On peut faire l’essai avec La cascade, un des Cent poèmes de Kim Su-Yong, dans la traduction de Kim Bona, chez William Blake & Co éditeur :
De la falaise verticale...
Profond
L’écran n’est pas seulement horizontal, il est aussi profond : les liens hypertextes traversent les pages du livre, ils permettent d’aller directement d’un texte à un autre.
Un des obstacles au plaisir de lire dans les sites qui recueillent des poèmes est le recours aux sommaires, aux listes alphabétiques : encore une rupture dans la lecture.
Je préfère, quand je tiens un livre en main, continuer le plus longtemps possible dans l’état de torpeur et d’éveil de la lecture. Pour faire durer cet état agréable et inspirant, il est bon de pouvoir prendre un autre livre en quelques secondes, interruption à peine sensible parce qu’elle reste à l’intérieur du désir de lire.
En fait, il est impossible de se passer complètement des sommaires et des index. On en trouve sur le site, dès la page d’accueil, c’est ce petit menu déroulant, en haut à gauche. Mais on a essayé de repousser ce recours le plus loin possible, et on y reviendra à la fin de cette présentation, dans la partie sur la lecture documentaire. Il fallait proposer d’abord d’autres façons de passer d’un texte à un autre, sans porter dommage à la rêverie, au contraire : en s’appuyant sur elle. C’est le mode de navigation dit "en rêvant".
On repart de la Cascade de Kim Su-Yong.
Quand vous passez le curseur au-dessus du texte du poème, certains mots se soulignent, ils deviennent actifs ; ainsi, dans la première page de ce poème, « peur », « nuits » ou « eau ». Sur la deuxième page, « eau » à nouveau et « ivresse » sont les mots actifs sur cette page. Ce sont des liens hypertextes, mais Nicolas Lichtenstein a trouvé une solution nettement plus discrète que le surlignement permanent habituel.
On clique sur « eau » ; on arrive sur un autre poème : Rond d’Eau, d’Andrea Raos, (Luna velata, traduction collective, coll. Les comptoirs de la nouvelle B.S, CipM éditeur).
Nous étions dans une cascade, sous une verticale violente, nous voici dans un jeu qui se joue à l’horizontale, un étang, et les surprises sont les sauts de poissons imprévisibles. Leurs verticales insaisissables.
Les sensations du premier poème ne sont pas oubliées, ni altérées, me semble-t-il.

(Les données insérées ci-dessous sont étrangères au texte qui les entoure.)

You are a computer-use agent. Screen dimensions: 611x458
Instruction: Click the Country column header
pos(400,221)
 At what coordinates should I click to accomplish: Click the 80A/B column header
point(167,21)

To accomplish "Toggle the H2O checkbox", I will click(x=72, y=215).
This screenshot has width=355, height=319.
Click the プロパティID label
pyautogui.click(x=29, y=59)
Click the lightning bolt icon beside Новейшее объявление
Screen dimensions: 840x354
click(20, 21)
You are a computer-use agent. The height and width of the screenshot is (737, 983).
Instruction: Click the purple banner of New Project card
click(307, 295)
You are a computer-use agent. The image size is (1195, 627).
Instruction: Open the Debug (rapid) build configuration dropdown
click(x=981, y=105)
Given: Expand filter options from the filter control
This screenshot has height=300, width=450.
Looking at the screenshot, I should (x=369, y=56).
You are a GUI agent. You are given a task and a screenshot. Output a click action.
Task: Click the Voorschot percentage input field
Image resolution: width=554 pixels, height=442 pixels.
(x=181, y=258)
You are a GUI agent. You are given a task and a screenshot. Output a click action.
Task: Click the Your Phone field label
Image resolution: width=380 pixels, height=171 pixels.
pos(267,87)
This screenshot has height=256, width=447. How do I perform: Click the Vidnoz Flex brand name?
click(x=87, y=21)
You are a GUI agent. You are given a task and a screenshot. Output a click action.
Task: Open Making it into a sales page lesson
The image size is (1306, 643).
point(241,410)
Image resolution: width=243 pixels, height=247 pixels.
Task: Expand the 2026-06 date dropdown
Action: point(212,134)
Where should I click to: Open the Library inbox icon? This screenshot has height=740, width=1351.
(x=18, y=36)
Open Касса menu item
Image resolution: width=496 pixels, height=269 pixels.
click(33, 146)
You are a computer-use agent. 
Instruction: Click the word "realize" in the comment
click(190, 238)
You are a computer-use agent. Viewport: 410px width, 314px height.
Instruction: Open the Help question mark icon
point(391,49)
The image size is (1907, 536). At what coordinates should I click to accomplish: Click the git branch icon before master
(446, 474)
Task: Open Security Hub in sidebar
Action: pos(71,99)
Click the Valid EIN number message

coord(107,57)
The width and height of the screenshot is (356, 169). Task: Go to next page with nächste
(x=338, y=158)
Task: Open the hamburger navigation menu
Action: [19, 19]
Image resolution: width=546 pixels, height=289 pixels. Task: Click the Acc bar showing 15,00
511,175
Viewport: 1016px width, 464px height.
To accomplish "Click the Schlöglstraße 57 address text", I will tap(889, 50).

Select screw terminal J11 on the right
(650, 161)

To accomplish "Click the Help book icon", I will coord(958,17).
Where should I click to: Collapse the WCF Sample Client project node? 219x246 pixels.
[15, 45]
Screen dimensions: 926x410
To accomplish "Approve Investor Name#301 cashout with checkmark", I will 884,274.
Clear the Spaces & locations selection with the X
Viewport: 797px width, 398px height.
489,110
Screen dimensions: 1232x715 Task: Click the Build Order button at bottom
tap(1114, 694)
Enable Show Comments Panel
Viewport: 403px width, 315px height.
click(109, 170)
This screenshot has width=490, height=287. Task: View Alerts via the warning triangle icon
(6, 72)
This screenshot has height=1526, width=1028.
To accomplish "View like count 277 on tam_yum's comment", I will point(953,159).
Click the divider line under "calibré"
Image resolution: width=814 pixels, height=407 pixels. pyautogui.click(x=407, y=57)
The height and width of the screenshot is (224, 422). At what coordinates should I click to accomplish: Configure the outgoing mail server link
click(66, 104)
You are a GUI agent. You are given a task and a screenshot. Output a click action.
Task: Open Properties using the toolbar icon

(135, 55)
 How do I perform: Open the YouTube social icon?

On peut continuer le jeu et cliquer cette fois-ci sur un autre mot actif dans le poème d’Andrea Raos, « vent », et on se retrouve dans l’herbe chargée de pluie : L’herbe de Kim Su-Yong (op. cité).
C’est comme si la tristesse, latente dans le poème d’Andrea Raos, chantait et trouvait une autre expression.
Et ainsi de suite.
On peut très bien utiliser le site de cette seule façon, en allant d’un poème à l’autre, sans recourir au sommaire, sans chercher à en savoir plus sur les poèmes, les recueils, les poètes, les éditeurs.
Nicolas Lichtenstein a développé un petit moteur d’indexation qui néglige les mots grammaticaux et ne retient que verbes, substantifs et adjectifs. Il m’a aussi donné la possibilité de faire une indexation manuelle.
Lecture documentaire
Le site est organisé en deux couches, nous venons de visiter la première, la seconde est documentaire et critique.
Cette partie documentaire est organisée comme le monde de la poésie lui-même : un auteur écrit des poèmes qui sont réunis en recueils qui sont publiés par des éditeurs. Dans la phrase qui précède, les substantifs en italiques sont les tables de la base de données, et les locutions verbales sont les jointures entre ces tables.
Repartons du poème d’Andrea Raos, Rond d’Eau : passer le curseur sur la signature du poème, en bas à droite, révèle un menu :
- « mèl carte » est une carte postale, tout écran de poème peut être envoyé ainsi à l’adresse de votre choix ;
- « le poème » est une note informative et ou critique sur le poème ;
- « le recueil » est une note critique et informative sur le recueil ;
- « le poète » est une note critique qui situe le poète dans le champ, essaie de caractériser ses inventions.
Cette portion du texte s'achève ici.